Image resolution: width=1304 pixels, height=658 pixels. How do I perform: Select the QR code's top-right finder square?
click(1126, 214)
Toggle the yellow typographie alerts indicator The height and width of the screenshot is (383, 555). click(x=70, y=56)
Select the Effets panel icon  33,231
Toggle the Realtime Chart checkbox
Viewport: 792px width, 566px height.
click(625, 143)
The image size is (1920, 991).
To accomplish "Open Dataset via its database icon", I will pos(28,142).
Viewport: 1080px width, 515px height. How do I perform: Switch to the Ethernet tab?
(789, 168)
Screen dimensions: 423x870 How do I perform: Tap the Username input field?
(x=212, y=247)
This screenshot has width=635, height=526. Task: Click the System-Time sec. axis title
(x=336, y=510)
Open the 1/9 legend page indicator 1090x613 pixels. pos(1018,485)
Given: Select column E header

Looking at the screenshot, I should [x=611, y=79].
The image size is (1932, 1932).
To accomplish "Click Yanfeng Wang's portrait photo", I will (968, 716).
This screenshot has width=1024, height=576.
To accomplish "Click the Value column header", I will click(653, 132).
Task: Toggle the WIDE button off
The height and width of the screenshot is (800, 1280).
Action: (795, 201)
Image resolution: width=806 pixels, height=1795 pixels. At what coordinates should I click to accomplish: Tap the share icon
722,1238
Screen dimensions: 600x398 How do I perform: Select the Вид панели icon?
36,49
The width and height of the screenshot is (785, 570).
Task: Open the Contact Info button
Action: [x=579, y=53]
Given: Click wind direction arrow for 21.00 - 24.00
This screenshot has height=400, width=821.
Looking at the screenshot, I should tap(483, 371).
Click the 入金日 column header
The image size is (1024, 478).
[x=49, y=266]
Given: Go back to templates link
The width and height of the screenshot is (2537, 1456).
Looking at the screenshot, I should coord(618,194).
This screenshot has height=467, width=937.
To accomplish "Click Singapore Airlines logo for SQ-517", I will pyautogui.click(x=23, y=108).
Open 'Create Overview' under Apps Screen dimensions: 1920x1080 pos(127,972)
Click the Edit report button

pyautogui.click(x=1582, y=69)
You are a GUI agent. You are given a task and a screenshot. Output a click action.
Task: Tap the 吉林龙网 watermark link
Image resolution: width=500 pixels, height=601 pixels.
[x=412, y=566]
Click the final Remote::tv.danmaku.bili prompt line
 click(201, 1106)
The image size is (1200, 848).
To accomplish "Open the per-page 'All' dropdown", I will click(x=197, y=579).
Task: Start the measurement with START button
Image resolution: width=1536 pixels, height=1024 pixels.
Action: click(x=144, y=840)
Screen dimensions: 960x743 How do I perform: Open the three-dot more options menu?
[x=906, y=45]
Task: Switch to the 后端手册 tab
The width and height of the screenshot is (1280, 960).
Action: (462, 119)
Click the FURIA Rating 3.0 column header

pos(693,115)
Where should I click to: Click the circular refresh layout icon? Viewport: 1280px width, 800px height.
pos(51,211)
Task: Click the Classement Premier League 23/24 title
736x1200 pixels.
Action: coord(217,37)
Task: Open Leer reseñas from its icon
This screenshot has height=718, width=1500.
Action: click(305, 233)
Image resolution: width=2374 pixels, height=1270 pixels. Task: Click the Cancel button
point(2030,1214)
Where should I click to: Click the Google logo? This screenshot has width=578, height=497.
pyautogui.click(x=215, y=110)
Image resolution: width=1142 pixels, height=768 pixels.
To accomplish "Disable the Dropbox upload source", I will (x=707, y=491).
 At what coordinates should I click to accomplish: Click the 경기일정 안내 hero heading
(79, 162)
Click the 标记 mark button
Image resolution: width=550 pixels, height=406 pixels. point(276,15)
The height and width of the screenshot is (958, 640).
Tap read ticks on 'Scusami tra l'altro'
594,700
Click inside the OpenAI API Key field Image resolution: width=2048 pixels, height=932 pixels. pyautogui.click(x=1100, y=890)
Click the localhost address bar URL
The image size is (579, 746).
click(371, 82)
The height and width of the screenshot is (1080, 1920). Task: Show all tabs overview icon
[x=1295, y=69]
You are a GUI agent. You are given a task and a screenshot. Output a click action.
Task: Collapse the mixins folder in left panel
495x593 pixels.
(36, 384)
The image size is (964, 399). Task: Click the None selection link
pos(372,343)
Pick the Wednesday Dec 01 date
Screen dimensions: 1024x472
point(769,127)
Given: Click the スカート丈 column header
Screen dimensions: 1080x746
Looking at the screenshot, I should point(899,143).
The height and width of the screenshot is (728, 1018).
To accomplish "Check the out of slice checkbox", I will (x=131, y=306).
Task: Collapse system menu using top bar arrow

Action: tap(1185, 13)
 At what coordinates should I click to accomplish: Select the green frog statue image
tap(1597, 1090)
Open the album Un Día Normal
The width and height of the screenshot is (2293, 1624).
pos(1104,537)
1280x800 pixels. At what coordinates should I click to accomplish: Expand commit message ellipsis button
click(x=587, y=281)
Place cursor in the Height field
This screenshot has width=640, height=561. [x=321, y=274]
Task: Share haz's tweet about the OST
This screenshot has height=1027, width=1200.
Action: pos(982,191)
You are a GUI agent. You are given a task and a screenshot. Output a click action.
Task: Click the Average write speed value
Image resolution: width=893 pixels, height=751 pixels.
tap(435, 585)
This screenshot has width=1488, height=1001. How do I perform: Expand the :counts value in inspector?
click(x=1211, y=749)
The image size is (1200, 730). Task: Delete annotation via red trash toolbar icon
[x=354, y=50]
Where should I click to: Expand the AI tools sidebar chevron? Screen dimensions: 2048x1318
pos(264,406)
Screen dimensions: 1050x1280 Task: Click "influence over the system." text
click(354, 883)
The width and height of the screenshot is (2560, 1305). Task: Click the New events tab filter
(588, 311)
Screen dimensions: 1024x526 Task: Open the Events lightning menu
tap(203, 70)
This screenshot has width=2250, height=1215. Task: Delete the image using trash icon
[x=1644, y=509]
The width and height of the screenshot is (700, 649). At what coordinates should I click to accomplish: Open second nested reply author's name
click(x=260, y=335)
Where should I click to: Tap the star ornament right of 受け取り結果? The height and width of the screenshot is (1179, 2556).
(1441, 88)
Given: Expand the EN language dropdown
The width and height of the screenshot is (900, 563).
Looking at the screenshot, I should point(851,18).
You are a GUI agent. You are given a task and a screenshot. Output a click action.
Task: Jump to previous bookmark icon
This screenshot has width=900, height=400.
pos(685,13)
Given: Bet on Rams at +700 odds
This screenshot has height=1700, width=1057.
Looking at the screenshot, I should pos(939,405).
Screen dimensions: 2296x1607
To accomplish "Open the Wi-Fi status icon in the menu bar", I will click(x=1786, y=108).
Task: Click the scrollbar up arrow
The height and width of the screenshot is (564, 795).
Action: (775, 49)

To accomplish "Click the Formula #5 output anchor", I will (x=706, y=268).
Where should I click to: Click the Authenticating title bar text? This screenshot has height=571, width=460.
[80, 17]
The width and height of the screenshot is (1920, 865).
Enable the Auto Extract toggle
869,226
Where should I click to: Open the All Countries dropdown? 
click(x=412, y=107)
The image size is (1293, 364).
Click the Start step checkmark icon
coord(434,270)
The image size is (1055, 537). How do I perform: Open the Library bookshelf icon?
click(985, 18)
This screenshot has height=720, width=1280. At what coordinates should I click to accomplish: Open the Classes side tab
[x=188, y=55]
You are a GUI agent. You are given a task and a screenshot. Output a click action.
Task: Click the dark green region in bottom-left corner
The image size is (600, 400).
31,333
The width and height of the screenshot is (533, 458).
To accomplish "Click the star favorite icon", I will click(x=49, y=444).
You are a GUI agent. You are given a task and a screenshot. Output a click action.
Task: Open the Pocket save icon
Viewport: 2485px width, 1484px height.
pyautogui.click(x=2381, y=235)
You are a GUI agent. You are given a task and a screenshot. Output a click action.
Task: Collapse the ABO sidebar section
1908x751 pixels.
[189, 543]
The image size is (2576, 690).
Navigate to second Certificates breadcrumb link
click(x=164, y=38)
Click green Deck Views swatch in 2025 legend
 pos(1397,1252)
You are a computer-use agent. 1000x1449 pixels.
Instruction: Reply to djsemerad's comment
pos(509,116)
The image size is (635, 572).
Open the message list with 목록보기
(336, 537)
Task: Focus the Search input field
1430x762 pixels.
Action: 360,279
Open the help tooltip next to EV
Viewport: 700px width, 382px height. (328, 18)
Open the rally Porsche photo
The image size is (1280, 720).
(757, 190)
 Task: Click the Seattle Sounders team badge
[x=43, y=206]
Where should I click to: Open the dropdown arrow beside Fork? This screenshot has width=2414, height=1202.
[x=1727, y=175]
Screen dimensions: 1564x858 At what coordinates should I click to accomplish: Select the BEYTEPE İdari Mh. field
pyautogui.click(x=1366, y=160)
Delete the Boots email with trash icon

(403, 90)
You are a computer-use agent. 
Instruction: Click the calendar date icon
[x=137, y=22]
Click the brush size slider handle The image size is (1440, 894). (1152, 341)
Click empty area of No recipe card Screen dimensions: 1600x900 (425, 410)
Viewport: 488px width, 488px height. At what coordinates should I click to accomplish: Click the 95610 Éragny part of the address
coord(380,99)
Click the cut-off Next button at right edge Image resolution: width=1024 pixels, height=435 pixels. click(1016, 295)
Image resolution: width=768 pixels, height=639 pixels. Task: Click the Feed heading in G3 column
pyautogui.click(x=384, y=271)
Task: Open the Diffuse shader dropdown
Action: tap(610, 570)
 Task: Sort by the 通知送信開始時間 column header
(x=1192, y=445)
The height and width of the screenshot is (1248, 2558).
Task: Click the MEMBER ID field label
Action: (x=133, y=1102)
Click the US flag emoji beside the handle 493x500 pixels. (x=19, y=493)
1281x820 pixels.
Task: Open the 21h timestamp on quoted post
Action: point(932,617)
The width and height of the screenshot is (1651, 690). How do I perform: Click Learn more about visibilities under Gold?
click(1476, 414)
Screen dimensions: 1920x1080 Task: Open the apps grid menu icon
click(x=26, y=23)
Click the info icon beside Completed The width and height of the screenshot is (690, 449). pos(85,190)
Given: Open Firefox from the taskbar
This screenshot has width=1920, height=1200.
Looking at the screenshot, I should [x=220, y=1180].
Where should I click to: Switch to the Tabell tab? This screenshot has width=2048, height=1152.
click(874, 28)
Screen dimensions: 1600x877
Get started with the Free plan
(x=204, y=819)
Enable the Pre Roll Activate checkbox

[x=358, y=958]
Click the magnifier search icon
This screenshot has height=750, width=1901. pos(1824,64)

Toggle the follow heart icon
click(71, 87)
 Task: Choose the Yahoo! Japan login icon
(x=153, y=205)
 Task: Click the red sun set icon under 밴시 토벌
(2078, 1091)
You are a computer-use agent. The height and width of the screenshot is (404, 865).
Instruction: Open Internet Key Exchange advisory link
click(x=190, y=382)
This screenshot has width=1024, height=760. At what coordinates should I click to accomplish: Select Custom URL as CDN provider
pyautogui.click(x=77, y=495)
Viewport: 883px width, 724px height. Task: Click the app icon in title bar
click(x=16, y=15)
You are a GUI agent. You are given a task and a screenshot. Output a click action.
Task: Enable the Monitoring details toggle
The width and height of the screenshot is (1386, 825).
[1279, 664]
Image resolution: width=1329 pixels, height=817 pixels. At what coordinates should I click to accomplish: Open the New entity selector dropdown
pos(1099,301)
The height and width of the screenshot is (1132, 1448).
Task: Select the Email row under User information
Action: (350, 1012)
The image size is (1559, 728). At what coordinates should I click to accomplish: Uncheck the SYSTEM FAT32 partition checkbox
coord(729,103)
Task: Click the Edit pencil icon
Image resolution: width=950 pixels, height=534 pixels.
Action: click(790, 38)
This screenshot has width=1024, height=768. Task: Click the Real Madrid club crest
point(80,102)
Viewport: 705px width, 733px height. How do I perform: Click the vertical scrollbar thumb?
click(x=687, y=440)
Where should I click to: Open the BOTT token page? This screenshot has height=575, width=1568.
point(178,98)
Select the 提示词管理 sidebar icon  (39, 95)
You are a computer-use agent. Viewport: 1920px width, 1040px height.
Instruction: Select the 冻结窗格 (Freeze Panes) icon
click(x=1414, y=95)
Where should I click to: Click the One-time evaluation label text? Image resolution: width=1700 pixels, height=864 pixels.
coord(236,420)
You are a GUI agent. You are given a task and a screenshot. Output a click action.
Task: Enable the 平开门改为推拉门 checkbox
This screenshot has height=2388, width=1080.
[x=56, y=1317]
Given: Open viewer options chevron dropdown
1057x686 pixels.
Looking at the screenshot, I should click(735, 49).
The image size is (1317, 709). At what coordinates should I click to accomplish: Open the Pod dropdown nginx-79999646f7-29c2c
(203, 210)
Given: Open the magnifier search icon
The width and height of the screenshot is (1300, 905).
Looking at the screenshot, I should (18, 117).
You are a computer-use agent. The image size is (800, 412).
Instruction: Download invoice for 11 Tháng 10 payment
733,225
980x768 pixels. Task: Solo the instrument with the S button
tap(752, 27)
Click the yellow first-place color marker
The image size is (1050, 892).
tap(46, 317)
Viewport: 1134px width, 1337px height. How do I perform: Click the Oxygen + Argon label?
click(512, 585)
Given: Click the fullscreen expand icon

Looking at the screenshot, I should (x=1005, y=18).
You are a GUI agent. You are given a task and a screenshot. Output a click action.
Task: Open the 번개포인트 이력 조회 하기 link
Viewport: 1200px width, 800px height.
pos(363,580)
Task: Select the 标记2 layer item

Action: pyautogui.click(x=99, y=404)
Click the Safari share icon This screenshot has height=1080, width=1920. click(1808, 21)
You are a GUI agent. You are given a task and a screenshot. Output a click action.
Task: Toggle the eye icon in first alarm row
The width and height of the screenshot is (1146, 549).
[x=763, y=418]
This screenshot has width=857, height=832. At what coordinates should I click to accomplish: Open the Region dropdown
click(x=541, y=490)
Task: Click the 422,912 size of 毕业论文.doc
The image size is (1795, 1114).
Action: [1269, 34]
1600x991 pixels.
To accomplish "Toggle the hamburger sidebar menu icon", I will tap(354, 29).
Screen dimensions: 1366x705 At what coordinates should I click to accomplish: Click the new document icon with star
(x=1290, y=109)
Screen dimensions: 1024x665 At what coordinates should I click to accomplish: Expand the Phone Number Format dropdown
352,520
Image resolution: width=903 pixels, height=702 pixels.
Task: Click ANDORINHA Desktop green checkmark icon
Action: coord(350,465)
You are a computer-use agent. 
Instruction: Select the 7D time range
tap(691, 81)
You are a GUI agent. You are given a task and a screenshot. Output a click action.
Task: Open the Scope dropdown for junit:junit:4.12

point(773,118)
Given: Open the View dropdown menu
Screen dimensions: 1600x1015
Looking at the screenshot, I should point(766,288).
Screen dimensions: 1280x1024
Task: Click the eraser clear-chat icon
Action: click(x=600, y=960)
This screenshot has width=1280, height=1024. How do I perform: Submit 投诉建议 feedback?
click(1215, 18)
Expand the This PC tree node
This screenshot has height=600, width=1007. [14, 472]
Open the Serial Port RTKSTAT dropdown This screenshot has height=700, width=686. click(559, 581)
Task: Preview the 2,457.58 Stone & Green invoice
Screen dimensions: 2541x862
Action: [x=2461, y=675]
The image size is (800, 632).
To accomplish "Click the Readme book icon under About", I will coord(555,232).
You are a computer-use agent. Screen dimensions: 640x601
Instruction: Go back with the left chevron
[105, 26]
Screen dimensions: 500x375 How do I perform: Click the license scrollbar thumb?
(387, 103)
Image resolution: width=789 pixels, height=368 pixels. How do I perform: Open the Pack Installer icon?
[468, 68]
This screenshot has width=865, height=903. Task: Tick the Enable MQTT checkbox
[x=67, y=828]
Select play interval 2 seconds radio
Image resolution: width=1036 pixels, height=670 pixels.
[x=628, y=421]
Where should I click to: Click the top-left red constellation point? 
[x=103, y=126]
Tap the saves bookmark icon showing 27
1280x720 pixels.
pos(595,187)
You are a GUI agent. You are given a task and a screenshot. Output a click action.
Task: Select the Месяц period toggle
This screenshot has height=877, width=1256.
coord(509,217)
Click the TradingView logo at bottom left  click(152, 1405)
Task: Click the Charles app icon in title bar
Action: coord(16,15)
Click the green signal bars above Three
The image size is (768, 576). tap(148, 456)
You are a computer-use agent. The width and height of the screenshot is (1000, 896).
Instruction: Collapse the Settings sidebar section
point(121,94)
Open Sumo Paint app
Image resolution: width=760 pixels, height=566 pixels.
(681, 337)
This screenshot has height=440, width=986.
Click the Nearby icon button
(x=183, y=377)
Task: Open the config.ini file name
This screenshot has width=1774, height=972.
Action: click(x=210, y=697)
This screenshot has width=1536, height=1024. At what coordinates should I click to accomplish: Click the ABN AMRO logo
******************************
§ Goal of the exercise: Print the lines of the records above word for word, starting at the line that contains "Screen dimensions: 1024x665" and ending at the line that contains "[x=628, y=421]".

§ Expected output:
Screen dimensions: 1024x665 At what coordinates should I click to accomplish: Expand the Phone Number Format dropdown
352,520
Image resolution: width=903 pixels, height=702 pixels.
Task: Click ANDORINHA Desktop green checkmark icon
Action: coord(350,465)
You are a computer-use agent. 
Instruction: Select the 7D time range
tap(691, 81)
You are a GUI agent. You are given a task and a screenshot. Output a click action.
Task: Open the Scope dropdown for junit:junit:4.12

point(773,118)
Given: Open the View dropdown menu
Screen dimensions: 1600x1015
Looking at the screenshot, I should point(766,288).
Screen dimensions: 1280x1024
Task: Click the eraser clear-chat icon
Action: click(x=600, y=960)
This screenshot has width=1280, height=1024. How do I perform: Submit 投诉建议 feedback?
click(1215, 18)
Expand the This PC tree node
This screenshot has height=600, width=1007. [14, 472]
Open the Serial Port RTKSTAT dropdown This screenshot has height=700, width=686. click(559, 581)
Task: Preview the 2,457.58 Stone & Green invoice
Screen dimensions: 2541x862
Action: [x=2461, y=675]
The image size is (800, 632).
To accomplish "Click the Readme book icon under About", I will coord(555,232).
You are a computer-use agent. Screen dimensions: 640x601
Instruction: Go back with the left chevron
[105, 26]
Screen dimensions: 500x375 How do I perform: Click the license scrollbar thumb?
(387, 103)
Image resolution: width=789 pixels, height=368 pixels. How do I perform: Open the Pack Installer icon?
[468, 68]
This screenshot has width=865, height=903. Task: Tick the Enable MQTT checkbox
[x=67, y=828]
Select play interval 2 seconds radio
Image resolution: width=1036 pixels, height=670 pixels.
[x=628, y=421]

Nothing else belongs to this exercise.